§ **Required work**
List every person the passage on Palestinian refugees in Lebanon mentions by name.

Lebanon’s official position is clear. As one Western diplomat put it: “It doesn’t care if the refugees go to Palestine or the moon. Lebanon just wants them gone.”
The Lebanese government considers the Palestinians an economic and social strain, and it worries that some camps, unlike Shatila, bristle with guns and militancy. It also harbors resentment that Arafat’s forces created a state within a state from 1970 until 1982, which led to an invasion by Israel and the massacre at the Sabra and Shatila camps.
Palestinian refugees are denied employment outside Lebanon’s camps. Unlike other foreigners, they cannot buy property. They are not eligible for Lebanese identity cards or passports. Educational opportunities are limited. And in order that their 56-year presence here does not make them start feeling too comfortable or permanent, they are forbidden to build anything in the camps or to import construction materials, even cement for tombs.
“If you study to be a doctor or teacher, you cannot get a job in those professions, so what can young people hope for except to emigrate?” asked Amer Dabdoub, 42, who wanted to be an engineer but sells Pepsis from a pushcart. He recently gave his two sons all his money and sent them to the airport with instructions to fly anywhere to start a new life. Without passports or visas, they couldn’t board a flight and returned to Shatila the same afternoon.
The Sabra-Shatila massacre of 800 civilian Palestinians, many of them women and children, was carried out by Israel’s allies from the Falange militia, within sight of Israeli soldiers in a nearby guard tower. The Christian gunmen worked their way methodically, house to house, down the alley where Akar sat smoking and drinking tea the other day. By the time they finished, at 6:30 on a Saturday morning, nothing living was left in a three-square-block area. Even the cats were dead.

§ **Data for analysis**

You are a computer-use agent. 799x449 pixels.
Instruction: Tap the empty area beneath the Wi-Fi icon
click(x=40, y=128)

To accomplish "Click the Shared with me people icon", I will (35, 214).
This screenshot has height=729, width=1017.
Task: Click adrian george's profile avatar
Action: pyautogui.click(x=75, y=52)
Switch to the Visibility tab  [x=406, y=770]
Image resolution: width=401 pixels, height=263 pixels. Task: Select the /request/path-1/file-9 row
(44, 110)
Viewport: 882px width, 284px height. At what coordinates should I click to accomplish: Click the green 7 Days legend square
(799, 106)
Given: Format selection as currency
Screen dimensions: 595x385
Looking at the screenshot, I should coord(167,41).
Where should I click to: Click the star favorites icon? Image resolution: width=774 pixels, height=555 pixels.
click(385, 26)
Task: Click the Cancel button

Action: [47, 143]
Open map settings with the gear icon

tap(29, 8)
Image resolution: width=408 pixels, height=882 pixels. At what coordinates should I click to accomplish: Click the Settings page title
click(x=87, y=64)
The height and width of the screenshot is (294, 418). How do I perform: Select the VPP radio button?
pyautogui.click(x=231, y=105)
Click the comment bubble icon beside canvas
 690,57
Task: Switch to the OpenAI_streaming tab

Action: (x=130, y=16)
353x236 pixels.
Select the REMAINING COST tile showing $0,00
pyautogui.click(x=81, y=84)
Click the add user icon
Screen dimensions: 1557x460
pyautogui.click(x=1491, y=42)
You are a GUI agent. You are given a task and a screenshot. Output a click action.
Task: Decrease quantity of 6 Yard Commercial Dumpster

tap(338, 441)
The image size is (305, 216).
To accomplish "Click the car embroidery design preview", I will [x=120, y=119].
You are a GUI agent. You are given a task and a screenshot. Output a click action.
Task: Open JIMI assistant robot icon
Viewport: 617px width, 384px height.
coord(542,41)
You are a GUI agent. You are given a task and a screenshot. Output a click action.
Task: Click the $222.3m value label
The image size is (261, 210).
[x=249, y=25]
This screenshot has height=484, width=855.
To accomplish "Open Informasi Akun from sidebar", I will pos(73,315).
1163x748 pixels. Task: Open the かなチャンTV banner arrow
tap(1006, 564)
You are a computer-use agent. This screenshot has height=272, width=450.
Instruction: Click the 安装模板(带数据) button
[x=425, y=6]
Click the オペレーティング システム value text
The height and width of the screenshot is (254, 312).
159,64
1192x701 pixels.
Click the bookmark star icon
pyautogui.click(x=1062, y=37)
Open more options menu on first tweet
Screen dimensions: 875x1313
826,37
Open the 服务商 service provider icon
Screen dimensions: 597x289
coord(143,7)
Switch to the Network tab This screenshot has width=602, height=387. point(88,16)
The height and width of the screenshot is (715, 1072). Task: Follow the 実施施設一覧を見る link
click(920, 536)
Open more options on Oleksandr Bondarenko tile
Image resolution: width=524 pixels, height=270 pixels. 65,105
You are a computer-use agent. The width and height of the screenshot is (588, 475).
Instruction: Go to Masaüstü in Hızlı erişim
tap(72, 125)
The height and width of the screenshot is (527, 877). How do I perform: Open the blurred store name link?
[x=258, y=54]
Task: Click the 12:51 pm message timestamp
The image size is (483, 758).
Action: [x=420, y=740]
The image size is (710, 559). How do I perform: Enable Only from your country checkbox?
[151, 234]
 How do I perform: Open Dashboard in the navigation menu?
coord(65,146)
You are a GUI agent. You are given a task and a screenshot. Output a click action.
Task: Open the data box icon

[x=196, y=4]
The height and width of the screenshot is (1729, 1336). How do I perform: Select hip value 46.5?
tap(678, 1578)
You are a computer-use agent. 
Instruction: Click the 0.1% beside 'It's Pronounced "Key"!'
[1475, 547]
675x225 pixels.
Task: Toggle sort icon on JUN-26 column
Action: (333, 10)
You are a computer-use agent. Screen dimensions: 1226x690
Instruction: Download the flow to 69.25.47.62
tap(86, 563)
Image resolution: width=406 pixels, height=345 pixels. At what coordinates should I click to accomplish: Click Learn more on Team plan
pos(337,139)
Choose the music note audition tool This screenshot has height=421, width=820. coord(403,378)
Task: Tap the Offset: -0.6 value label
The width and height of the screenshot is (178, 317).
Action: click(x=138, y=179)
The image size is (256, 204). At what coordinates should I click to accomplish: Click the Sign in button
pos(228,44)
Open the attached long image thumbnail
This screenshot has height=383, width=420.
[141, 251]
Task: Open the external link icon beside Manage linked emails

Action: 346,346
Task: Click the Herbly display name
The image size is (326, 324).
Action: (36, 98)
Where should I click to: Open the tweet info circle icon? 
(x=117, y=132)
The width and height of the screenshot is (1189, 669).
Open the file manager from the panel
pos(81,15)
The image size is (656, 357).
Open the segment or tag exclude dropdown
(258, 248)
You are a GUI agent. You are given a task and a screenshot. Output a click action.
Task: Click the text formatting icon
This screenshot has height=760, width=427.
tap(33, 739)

§ **Result of this task**
Arafat
Amer Dabdoub
Akar